Exercise requirements:
1. Reproduce the passage of the site check thread starting with "## martinatkinson (Apr 16, 2003)" and going on through "for your time!".
2. Answer these questions about the site check thread:
(a) In which browser did symphonix view the site?
(b) Which version of Safari did toast report?
(c) What reason did martinatkinson give for the other server being down?
3. Summarize the site check thread in two sentences.

Text shown:
========================================
# Site check



## martinatkinson (Apr 16, 2003)

Hey,

Just wondering if some people using different browers could check out my site and maybe give some suggestions.

It is at http://www.amazingyardsale.com/

Thanks for your time!

Albert


----------



## symphonix (Apr 16, 2003)

Looks okay to me ... no real probs when browsing in Safari. The layout seems to make good sense and the graphics are nice.


----------



## toast (Apr 17, 2003)

Safari v73

The site won't open.


----------



## martinatkinson (Apr 17, 2003)

> _Originally posted by toast _
> *Safari v73
> 
> The site won't open. *



Hmmm...strange.  Are you sure that it does not open or did Safari just lock up, try restarting Safari.  Can anyone else confirm this?

Thanks!

Albert


----------



## toast (Apr 17, 2003)

Now it worsk, and it's nice.
But the http://www.myfamilycenter.org/eagle/ server cannot be found.


----------



## martinatkinson (Apr 17, 2003)

> _Originally posted by toast _
> *Now it worsk, and it's nice.
> But the http://www.myfamilycenter.org/eagle/ server cannot be found. *



Yeah, I am currently changing hosts and it is down for a while  Hopefully I can get it back up soon.

Thanks!

Albert


----------



## twister (Apr 17, 2003)
========================================
Records from a collection
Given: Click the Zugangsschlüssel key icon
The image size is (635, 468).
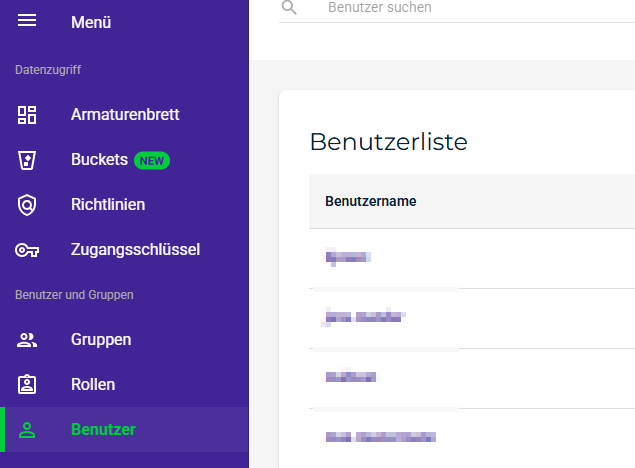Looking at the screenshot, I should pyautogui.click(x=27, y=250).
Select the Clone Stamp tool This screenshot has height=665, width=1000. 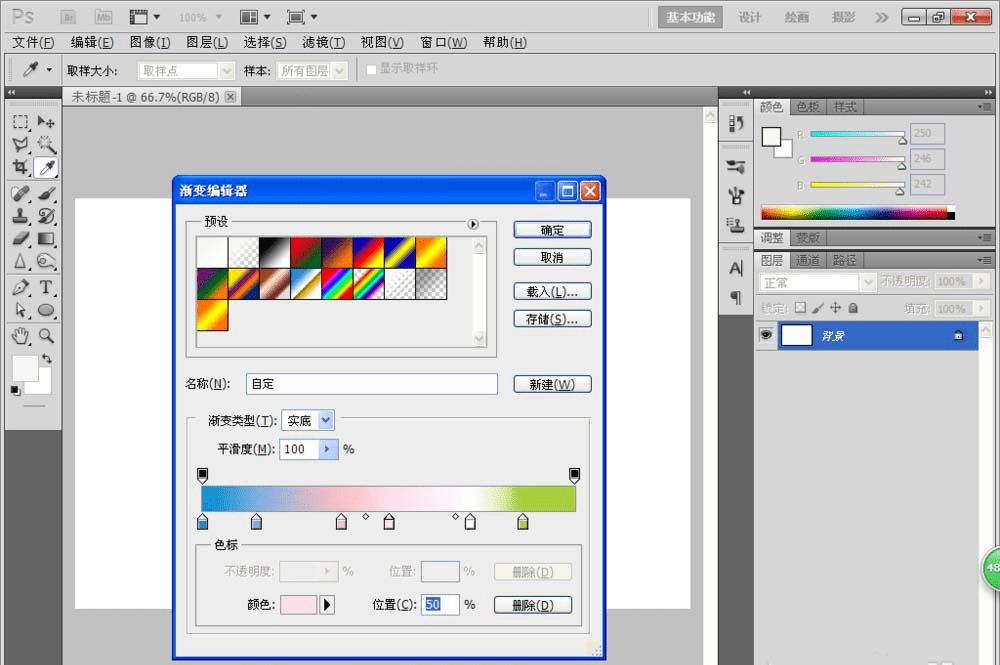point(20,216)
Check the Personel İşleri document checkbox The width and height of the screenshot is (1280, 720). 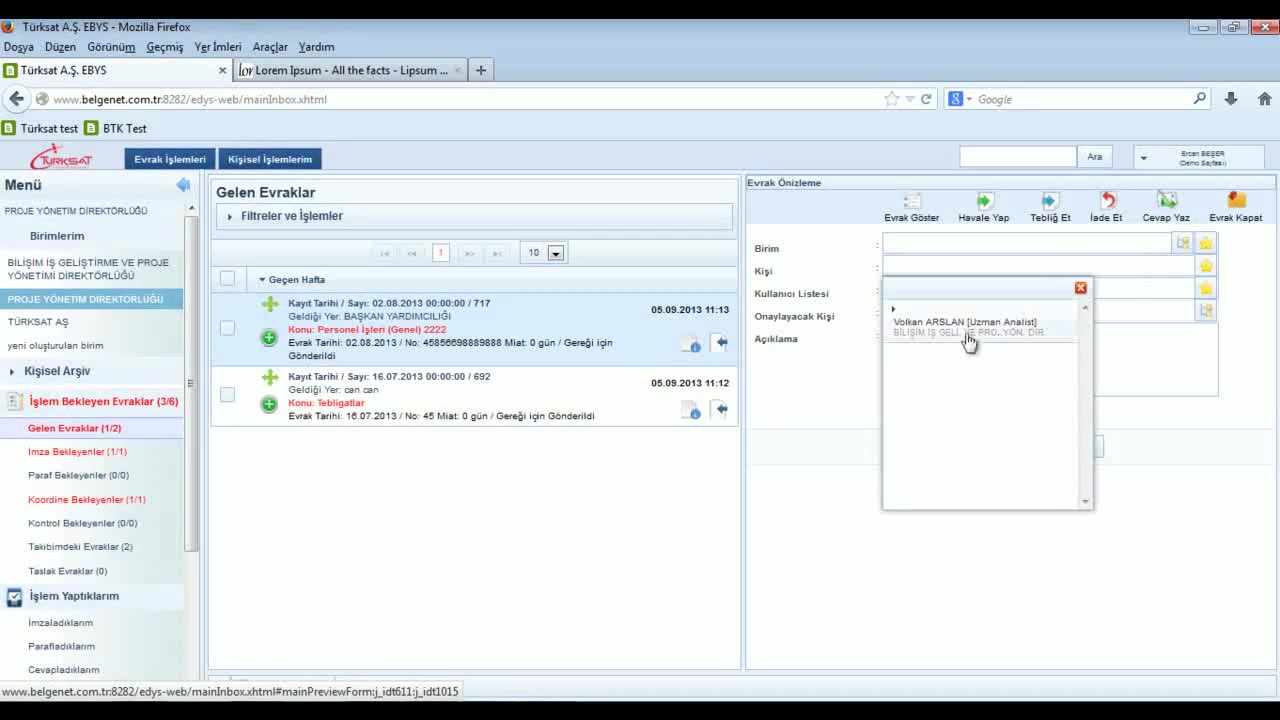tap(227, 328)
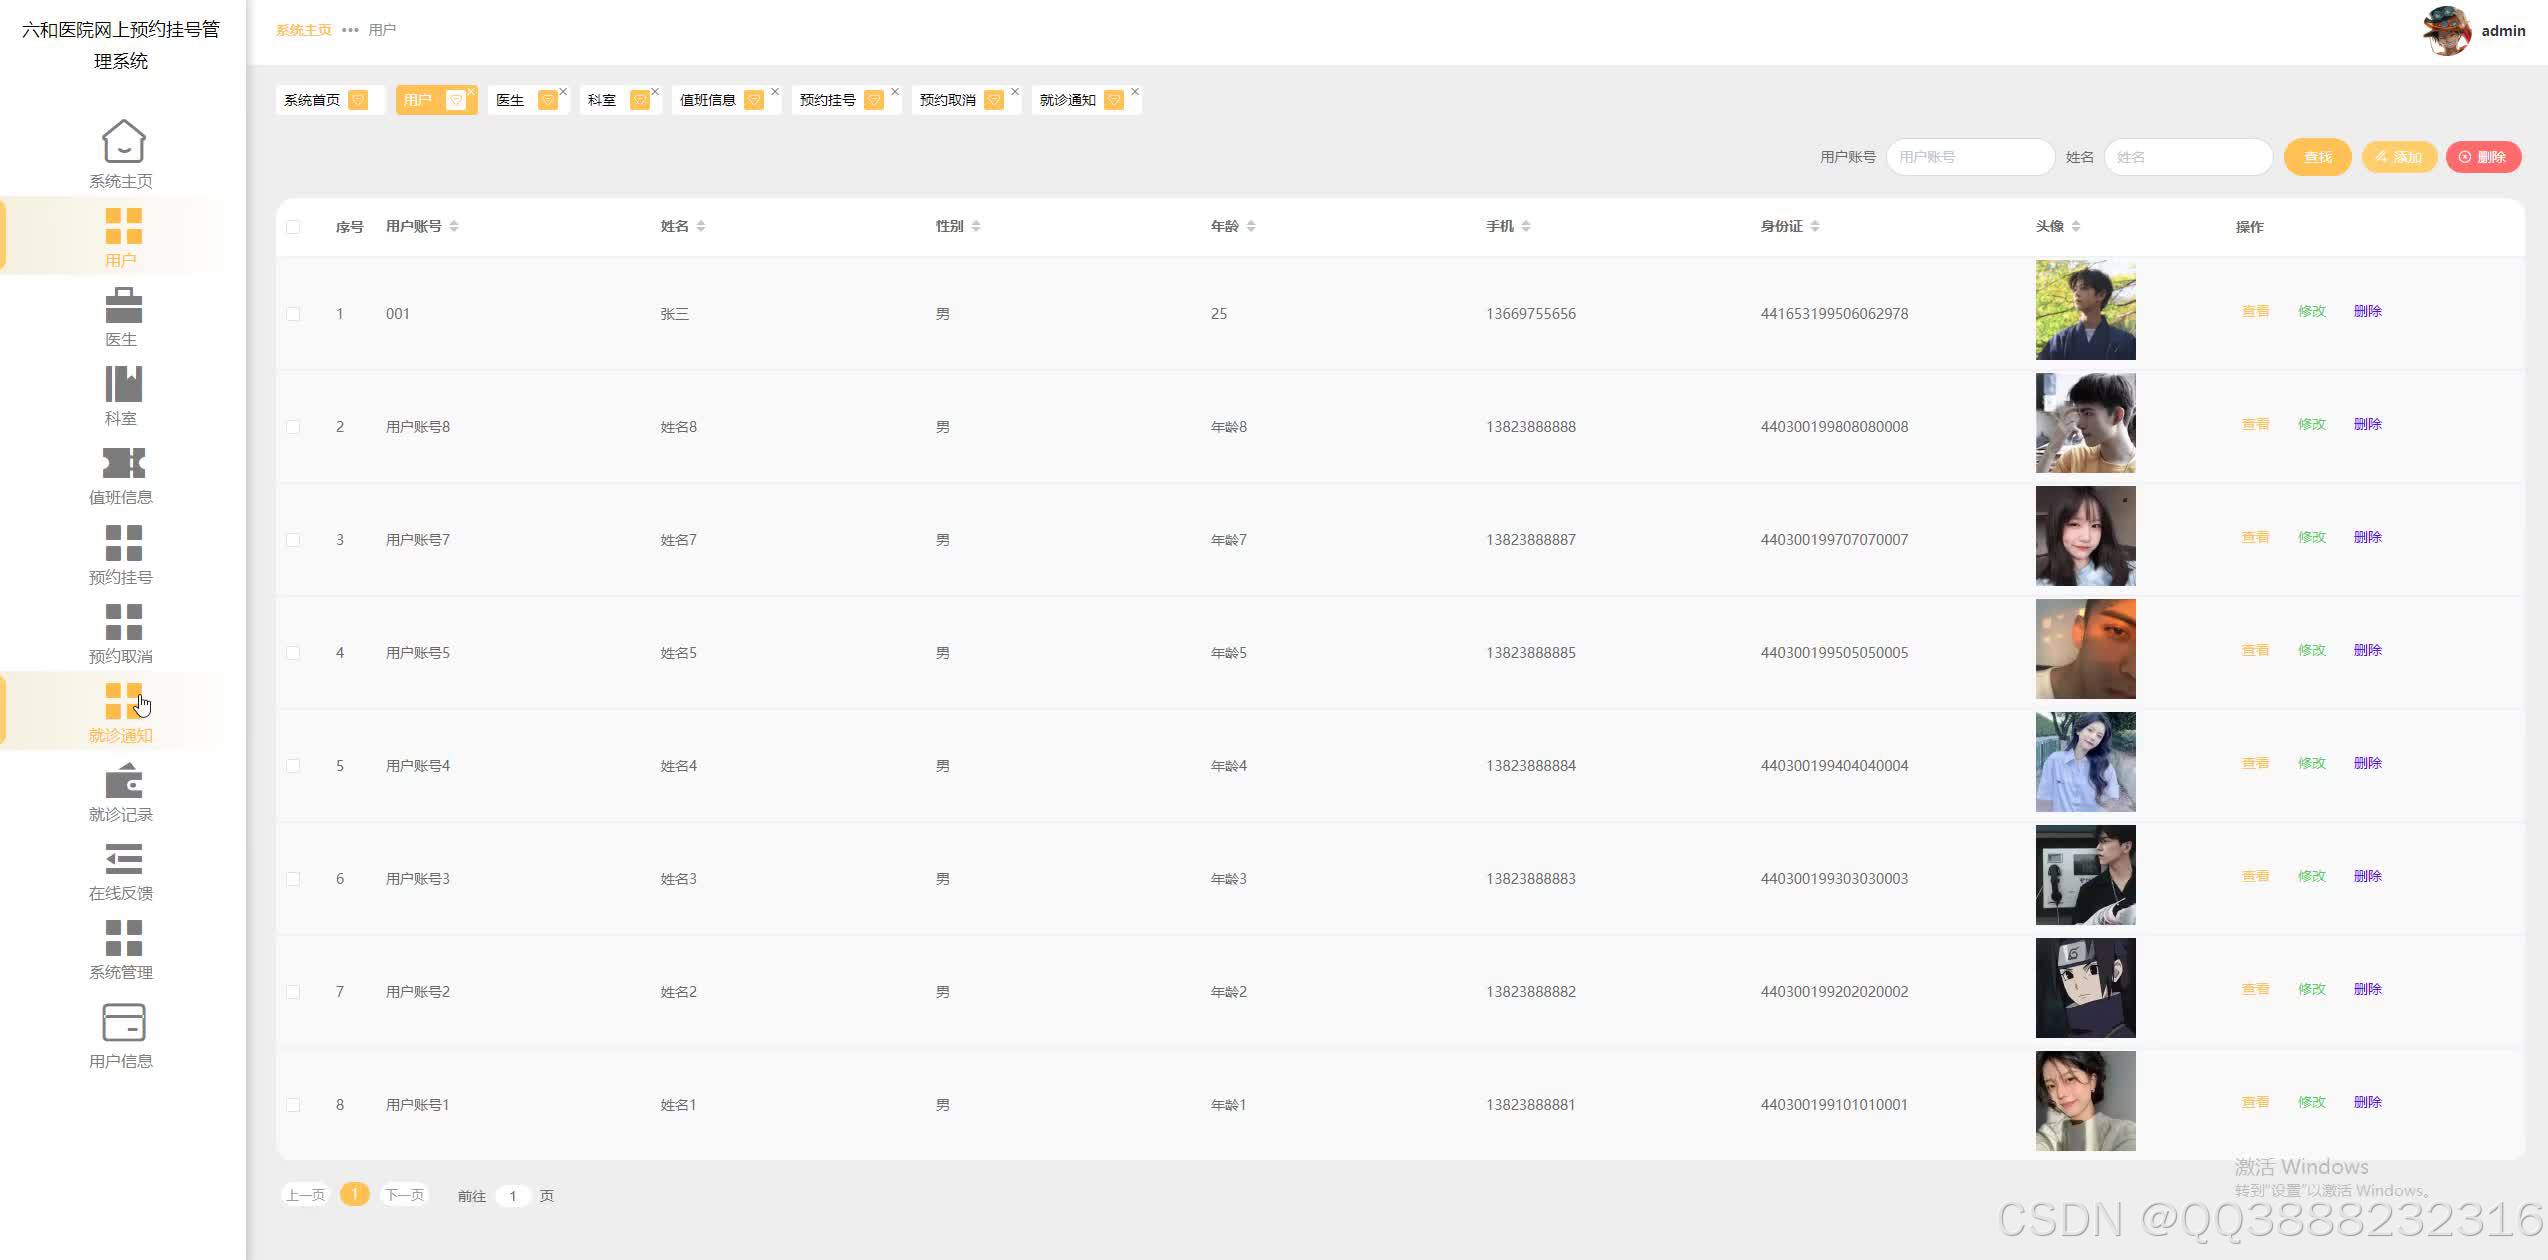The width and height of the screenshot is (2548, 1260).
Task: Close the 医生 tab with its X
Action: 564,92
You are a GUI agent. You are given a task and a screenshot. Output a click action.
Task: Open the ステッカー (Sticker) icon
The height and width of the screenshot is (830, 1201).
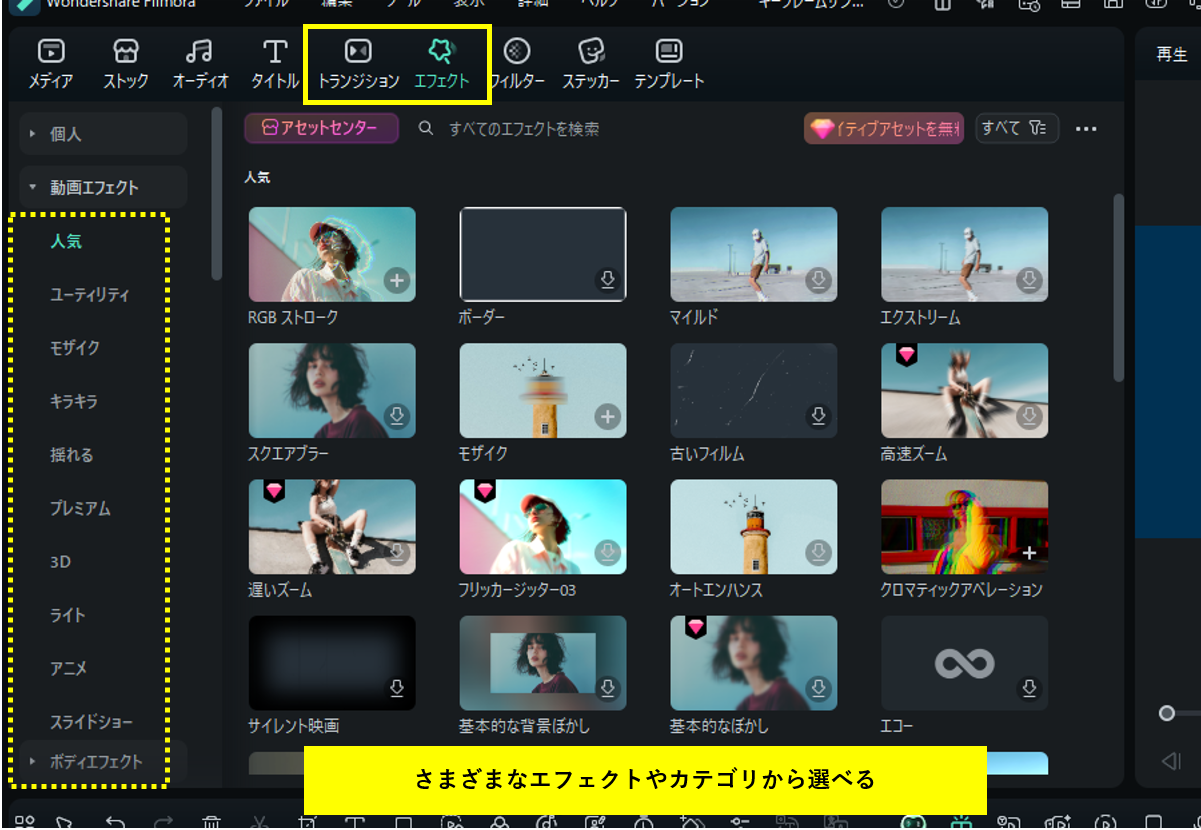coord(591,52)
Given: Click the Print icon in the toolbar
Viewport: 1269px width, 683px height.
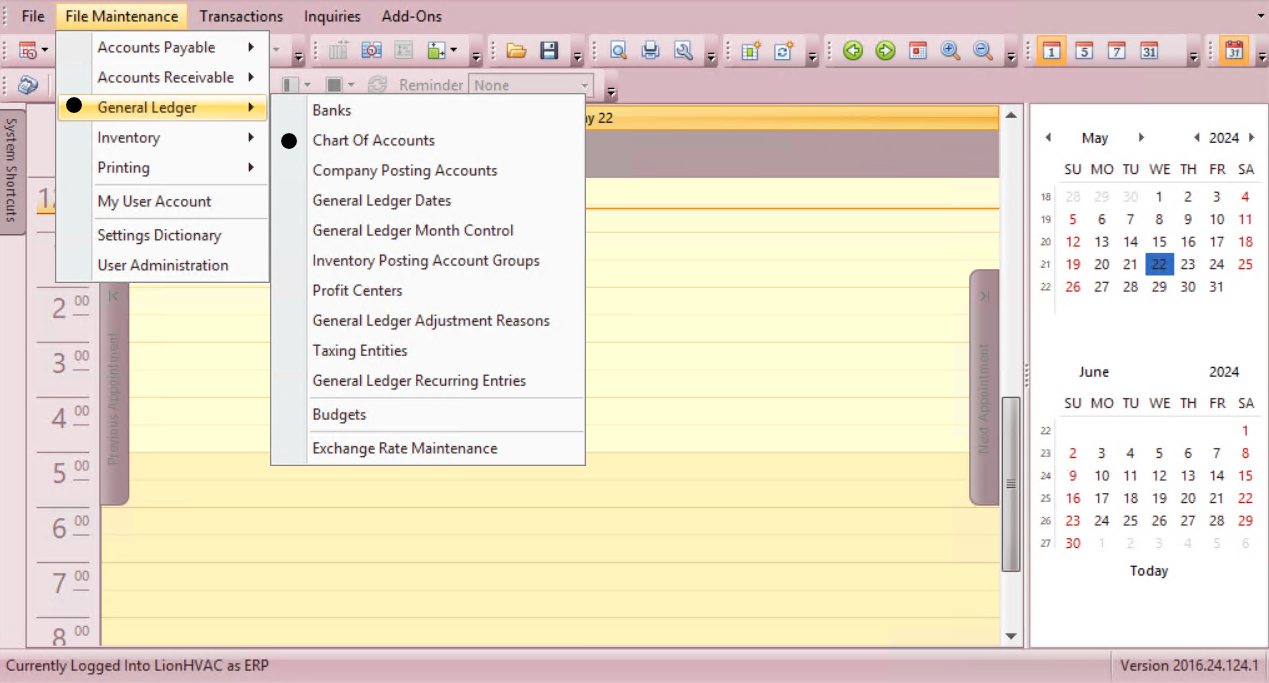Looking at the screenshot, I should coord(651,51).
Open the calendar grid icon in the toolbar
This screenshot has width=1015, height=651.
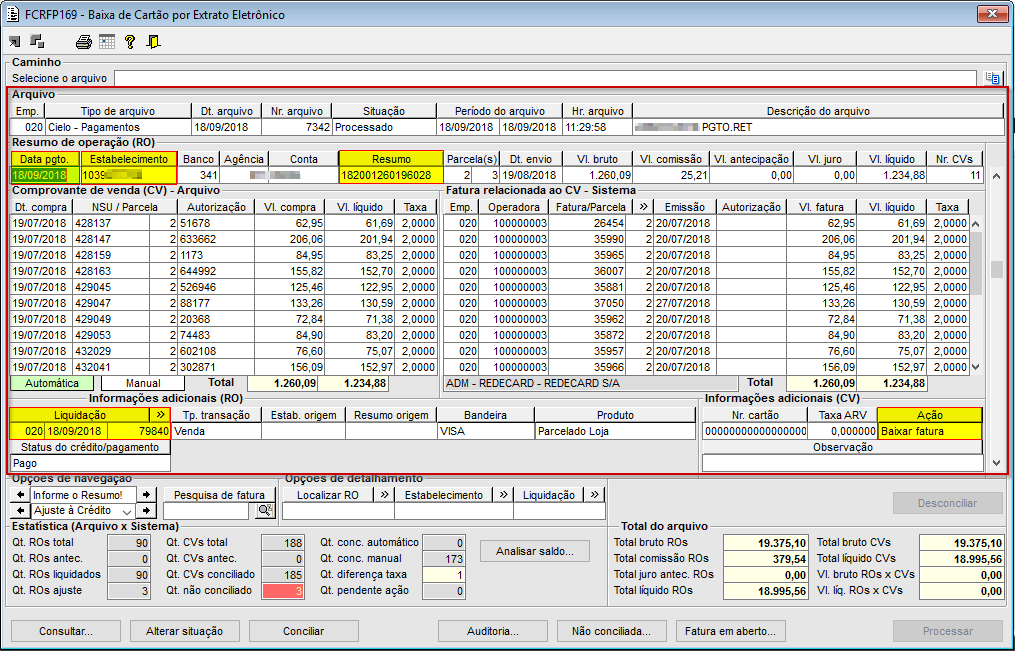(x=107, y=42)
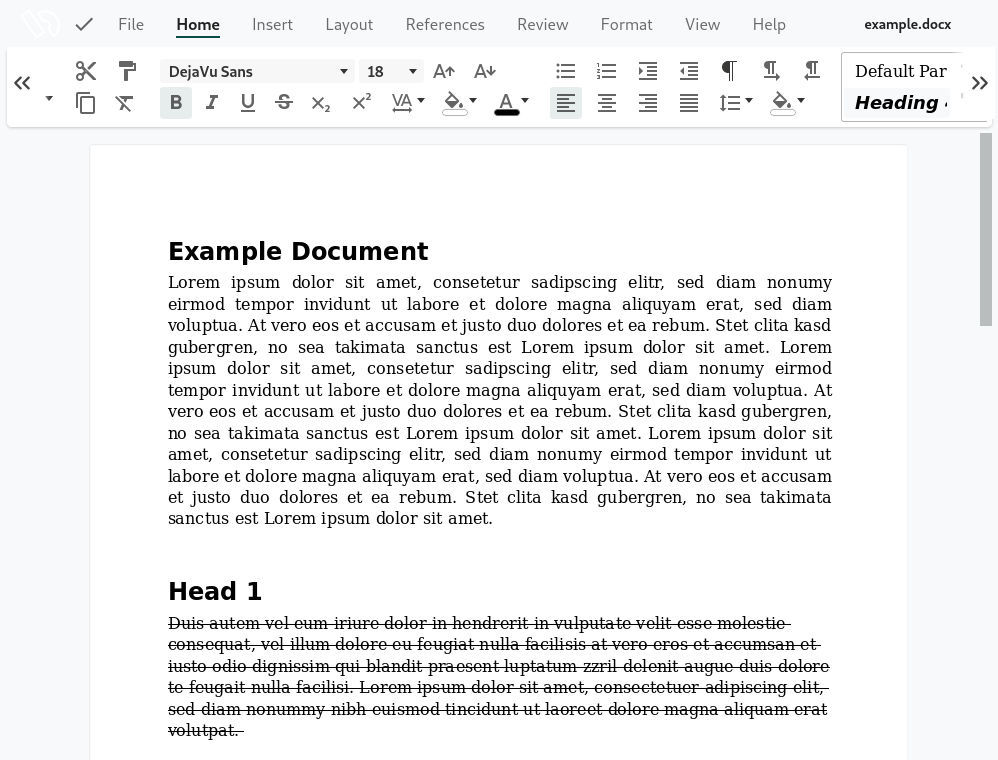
========================================
Correct answers:
1.
## martinatkinson (Apr 16, 2003)

Hey,

Just wondering if some people using different browers could check out my site and maybe give some suggestions.

It is at http://www.amazingyardsale.com/

Thanks for your time!

2.
(a) Safari
(b) Safari v73
(c) martinatkinson was changing hosts.

3. A poster signing as Albert asks people using different browsers to check the site at http://www.amazingyardsale.com/ and offer suggestions. One reply finds no real problems in Safari and praises the layout and graphics, while another first reports that the site won't open in Safari v73, then says it works and is nice but that another server cannot be found, which Albert attributes to a change of hosts.